= What is being asked =
Every entry must be transcribed exactly. Pictures are not part of the copy.

--------------------------------

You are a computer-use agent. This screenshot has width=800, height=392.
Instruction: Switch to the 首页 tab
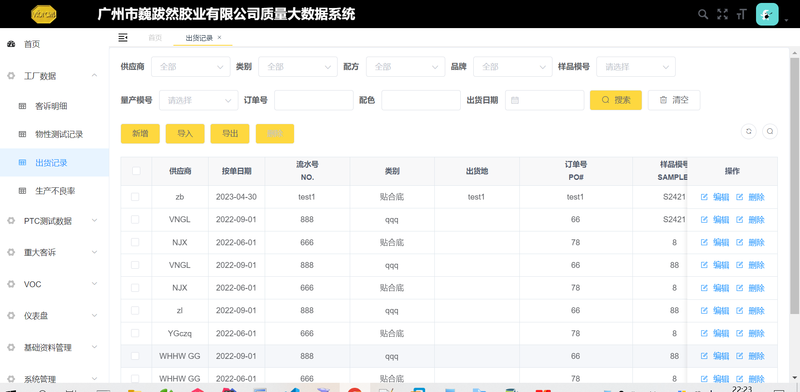(155, 37)
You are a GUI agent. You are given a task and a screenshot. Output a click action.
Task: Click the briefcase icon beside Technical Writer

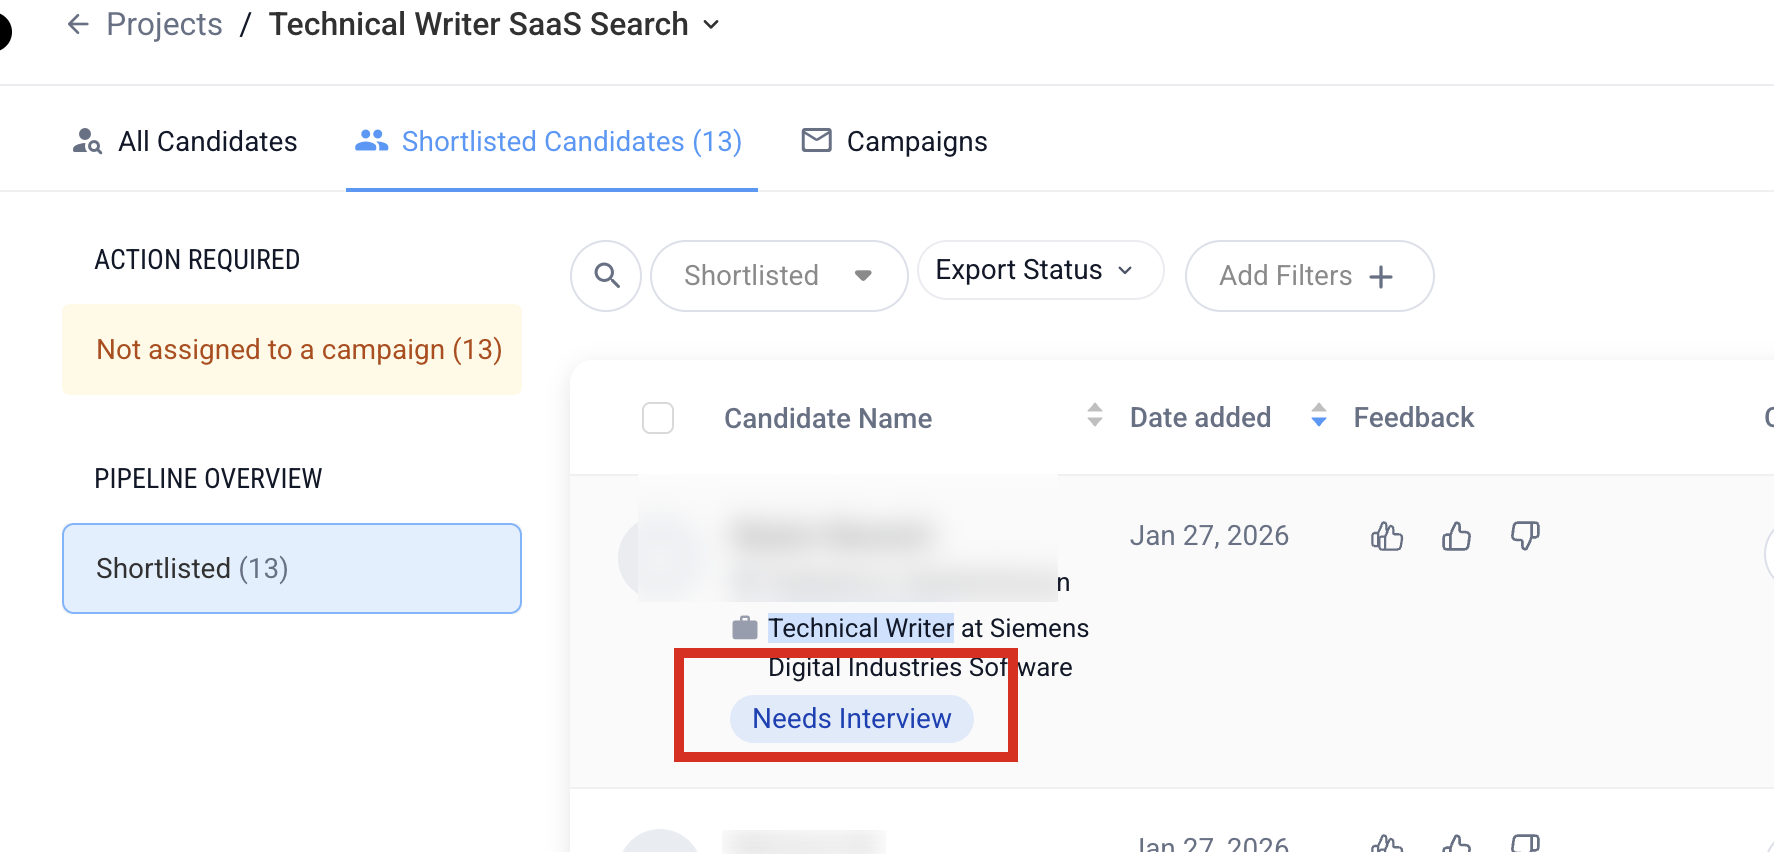click(x=745, y=628)
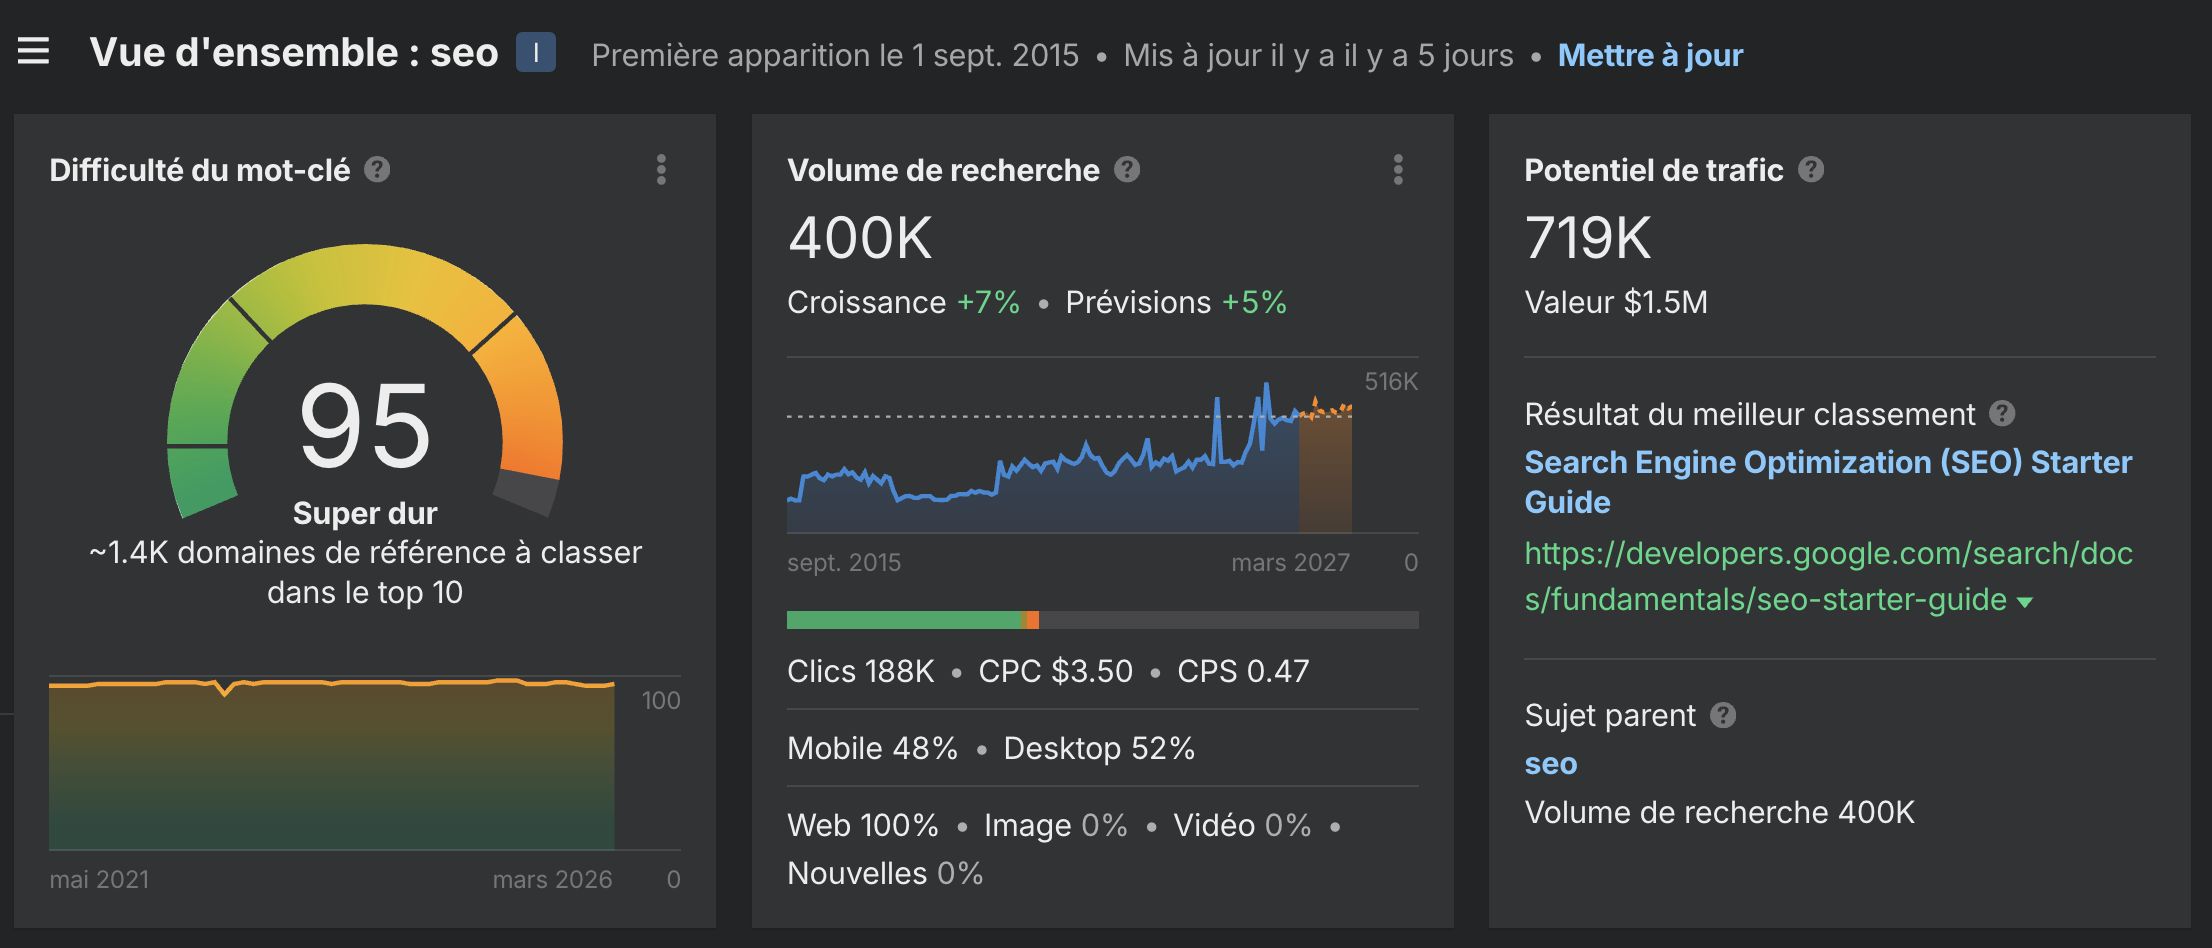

--------------------------------

= Exercise result =
You are a computer-use agent. This screenshot has width=800, height=392.
Instruction: Switch to the 首页 tab
(155, 37)
You are a GUI agent. You are given a task and a screenshot. Output a click action.
Task: Click the briefcase icon beside Technical Writer

click(x=745, y=628)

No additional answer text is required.